### Reading passage
++++++++++

What do You think about Where You Once Belonged (2004)?

I picked up this book because I loved Kent Haruf’s other books, Plainsong and Eventide, and so when I saw that this one was set in the same fictional town in Colorado I expected it to have the same blend of gentle grace and gritty wisdom as the other two. Unfortunately this book fell far short of my expectations. This one was written before the other two and it seems to me that while Haruf succeeded in creating the small town ambiance and quirkiness of those who lived there, he hadn’t yet captured the heartfelt sense of genuine community that is such a distinctive element in the later books. Instead, from the very beginning of the novel right on through till the end there’s a heavy sense of foreboding as if Haruf wants the reader to be ready for things to go from bad to worse. We’re immediately introduced to local misfit Jack Burdette who pulls up in front of Ralph Bird’s Men’s Store after having been gone for 8 years during which time his high school sweetheart wife, Jesse, has had to scrape by on her own, eventually falling in love with the book’s narrator - a classmate of Jack’s who has stayed behind in Holt to work for the local newspaper. While the characters are well drawn, they’re no match for the people we meet in Haruf’s other two books – most notably the crusty old bachelor farmer McPheron brothers who together with the other members of the little town of Holt reveal the heart and soul of a small town community – something that is entirely missing in this novel.

++++++++++

### Assigned task
Answer these questions from the review:
1. Which two other Kent Haruf books does the reviewer say they loved?
2. In which state is the fictional town set?
3. For how many years had Jack Burdette been gone?
The rows that come after this review are separate material.

++++++++++

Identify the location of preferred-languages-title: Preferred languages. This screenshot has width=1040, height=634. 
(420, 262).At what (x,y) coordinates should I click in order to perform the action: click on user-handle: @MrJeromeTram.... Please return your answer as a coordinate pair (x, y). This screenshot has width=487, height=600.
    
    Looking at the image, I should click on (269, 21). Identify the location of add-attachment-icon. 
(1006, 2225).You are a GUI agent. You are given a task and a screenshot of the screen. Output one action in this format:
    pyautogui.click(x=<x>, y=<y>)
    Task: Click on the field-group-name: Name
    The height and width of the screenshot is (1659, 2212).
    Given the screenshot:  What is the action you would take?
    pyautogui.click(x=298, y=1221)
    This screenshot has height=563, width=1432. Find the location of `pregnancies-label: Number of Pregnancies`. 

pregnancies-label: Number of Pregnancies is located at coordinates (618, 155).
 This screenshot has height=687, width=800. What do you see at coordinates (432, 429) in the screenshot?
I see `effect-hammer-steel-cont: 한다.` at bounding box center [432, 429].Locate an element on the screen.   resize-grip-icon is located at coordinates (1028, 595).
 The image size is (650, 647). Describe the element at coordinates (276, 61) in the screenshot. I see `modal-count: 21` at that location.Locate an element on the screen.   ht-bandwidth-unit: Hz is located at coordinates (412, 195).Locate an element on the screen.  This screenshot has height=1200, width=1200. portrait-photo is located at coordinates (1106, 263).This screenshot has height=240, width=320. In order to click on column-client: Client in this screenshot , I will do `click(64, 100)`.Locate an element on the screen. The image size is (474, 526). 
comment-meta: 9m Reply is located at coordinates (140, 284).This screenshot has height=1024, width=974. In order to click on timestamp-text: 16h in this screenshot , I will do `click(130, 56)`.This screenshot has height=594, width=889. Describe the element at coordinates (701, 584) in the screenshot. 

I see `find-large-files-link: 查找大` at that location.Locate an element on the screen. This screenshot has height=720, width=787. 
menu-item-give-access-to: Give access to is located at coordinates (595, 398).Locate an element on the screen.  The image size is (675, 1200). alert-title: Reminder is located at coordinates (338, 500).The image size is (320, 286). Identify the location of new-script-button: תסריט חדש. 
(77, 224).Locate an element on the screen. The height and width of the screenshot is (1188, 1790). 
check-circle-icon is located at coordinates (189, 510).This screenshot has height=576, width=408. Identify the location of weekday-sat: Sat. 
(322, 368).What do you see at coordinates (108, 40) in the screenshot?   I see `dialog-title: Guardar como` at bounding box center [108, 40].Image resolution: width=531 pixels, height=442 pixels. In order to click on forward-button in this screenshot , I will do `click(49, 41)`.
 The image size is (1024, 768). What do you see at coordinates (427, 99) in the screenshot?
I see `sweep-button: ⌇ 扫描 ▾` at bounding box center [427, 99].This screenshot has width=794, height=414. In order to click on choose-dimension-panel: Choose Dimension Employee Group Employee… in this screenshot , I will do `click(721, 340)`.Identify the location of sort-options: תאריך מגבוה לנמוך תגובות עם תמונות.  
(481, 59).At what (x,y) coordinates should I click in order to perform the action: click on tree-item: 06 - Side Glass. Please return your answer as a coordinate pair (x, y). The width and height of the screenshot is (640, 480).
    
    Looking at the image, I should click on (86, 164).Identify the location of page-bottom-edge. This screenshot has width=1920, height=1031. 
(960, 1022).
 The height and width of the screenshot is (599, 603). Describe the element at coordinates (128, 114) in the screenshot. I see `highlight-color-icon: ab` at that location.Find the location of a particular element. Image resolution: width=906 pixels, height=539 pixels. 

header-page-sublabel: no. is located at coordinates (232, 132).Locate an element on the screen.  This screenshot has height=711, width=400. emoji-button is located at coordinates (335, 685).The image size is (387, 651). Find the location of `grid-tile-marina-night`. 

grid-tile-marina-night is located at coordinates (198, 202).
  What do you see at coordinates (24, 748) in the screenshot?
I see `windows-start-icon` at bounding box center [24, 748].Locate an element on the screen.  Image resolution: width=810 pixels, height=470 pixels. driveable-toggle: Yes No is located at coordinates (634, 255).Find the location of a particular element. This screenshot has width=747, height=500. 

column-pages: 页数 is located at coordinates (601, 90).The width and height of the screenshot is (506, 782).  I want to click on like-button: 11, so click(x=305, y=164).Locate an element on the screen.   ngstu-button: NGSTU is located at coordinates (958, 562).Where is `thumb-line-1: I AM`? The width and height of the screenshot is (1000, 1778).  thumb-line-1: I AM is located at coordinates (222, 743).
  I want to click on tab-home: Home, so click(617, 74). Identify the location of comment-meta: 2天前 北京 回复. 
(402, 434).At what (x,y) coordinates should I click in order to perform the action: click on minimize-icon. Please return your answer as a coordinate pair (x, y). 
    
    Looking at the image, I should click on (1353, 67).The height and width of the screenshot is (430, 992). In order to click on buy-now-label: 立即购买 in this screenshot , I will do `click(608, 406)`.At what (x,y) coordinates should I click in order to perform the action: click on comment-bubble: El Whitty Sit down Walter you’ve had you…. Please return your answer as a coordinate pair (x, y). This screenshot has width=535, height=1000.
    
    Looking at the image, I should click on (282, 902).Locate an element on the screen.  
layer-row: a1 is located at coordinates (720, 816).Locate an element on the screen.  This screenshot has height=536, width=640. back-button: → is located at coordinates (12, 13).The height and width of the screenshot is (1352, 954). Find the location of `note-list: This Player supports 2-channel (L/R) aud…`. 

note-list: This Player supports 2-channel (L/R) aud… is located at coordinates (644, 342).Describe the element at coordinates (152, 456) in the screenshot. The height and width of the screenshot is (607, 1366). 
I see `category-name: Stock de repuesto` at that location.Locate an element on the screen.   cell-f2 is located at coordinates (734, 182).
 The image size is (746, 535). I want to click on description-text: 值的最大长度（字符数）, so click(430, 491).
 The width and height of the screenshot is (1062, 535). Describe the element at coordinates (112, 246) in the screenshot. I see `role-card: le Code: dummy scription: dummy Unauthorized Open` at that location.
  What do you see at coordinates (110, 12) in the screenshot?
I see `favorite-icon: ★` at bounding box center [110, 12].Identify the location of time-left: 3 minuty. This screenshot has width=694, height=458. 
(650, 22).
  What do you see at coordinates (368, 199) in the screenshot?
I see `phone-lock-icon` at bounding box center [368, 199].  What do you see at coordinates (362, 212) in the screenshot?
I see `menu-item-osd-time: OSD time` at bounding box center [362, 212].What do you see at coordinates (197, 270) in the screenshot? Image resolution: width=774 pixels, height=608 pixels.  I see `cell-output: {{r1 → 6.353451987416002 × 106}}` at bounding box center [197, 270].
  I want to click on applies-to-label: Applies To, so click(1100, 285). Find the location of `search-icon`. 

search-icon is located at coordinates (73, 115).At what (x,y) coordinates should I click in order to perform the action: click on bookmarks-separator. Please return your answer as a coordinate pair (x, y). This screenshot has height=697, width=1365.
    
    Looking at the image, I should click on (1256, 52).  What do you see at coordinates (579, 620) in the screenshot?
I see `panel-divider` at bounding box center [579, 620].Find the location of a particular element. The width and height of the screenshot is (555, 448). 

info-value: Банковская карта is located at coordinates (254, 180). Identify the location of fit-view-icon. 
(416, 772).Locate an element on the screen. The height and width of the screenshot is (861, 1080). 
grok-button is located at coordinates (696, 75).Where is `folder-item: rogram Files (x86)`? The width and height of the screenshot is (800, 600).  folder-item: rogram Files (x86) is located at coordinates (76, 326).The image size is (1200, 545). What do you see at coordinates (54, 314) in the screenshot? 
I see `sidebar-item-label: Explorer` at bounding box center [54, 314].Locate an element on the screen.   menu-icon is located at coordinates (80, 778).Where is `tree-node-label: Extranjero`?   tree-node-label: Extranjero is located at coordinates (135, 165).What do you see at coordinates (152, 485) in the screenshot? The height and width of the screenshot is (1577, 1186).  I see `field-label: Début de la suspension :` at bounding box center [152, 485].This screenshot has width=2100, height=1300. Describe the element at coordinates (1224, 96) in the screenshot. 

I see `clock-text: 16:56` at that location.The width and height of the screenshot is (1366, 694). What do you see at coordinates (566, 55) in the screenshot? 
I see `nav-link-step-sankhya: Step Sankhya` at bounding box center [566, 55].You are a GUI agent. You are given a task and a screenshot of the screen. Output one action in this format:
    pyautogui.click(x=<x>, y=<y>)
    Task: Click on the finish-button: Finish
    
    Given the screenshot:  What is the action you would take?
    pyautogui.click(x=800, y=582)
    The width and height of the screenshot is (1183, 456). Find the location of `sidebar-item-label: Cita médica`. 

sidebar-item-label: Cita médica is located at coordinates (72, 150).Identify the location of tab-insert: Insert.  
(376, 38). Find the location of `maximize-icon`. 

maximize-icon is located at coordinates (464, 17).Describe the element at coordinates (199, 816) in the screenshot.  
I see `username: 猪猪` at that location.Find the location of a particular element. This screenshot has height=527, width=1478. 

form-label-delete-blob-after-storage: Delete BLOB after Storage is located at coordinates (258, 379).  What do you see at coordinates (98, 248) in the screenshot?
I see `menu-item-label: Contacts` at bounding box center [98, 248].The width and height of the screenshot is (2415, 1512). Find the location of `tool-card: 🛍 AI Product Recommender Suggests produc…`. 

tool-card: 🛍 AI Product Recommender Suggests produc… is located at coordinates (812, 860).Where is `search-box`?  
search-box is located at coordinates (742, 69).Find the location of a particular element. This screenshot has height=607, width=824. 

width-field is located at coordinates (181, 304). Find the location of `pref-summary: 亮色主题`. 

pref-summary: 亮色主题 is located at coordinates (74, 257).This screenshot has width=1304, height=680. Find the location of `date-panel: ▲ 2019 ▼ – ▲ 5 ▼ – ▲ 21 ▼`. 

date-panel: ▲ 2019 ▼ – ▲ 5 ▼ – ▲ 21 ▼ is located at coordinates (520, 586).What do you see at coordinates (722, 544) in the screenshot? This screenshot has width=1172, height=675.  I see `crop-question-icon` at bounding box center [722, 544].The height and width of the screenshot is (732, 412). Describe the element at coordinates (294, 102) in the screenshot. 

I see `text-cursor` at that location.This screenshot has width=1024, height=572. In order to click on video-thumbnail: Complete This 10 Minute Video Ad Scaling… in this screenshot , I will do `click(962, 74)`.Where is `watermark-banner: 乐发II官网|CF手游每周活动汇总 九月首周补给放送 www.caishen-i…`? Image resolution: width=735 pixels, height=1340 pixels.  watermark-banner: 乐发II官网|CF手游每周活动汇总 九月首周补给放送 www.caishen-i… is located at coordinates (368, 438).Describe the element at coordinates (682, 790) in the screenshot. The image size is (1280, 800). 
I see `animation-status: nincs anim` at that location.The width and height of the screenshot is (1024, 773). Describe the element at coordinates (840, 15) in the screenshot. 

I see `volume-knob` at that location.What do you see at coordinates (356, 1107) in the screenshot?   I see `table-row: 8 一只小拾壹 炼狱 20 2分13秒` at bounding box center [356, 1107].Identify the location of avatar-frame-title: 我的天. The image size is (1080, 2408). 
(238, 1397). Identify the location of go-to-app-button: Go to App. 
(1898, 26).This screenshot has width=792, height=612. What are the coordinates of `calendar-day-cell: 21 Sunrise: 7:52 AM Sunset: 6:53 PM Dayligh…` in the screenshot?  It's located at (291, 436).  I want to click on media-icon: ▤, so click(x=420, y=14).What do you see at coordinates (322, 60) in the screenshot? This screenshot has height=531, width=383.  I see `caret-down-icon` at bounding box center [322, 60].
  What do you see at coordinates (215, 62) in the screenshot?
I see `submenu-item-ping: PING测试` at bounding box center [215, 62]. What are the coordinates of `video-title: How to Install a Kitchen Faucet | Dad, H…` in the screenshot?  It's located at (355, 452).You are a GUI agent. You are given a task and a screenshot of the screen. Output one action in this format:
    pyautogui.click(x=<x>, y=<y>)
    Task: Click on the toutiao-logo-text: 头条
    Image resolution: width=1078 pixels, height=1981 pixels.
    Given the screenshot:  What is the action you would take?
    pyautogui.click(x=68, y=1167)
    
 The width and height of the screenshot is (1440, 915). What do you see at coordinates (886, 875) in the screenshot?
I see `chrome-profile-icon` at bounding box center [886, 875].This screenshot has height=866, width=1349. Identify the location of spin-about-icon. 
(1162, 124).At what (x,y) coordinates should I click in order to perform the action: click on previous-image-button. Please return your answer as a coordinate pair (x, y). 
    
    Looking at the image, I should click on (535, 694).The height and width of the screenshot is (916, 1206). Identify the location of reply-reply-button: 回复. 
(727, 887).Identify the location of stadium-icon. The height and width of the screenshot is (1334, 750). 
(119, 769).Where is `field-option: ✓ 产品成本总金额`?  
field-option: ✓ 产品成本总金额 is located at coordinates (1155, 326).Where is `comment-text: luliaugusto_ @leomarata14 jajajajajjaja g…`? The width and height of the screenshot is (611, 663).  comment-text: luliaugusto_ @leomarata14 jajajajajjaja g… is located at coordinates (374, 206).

++++++++++

### Task response
1. Plainsong and Eventide
2. Colorado
3. 8 years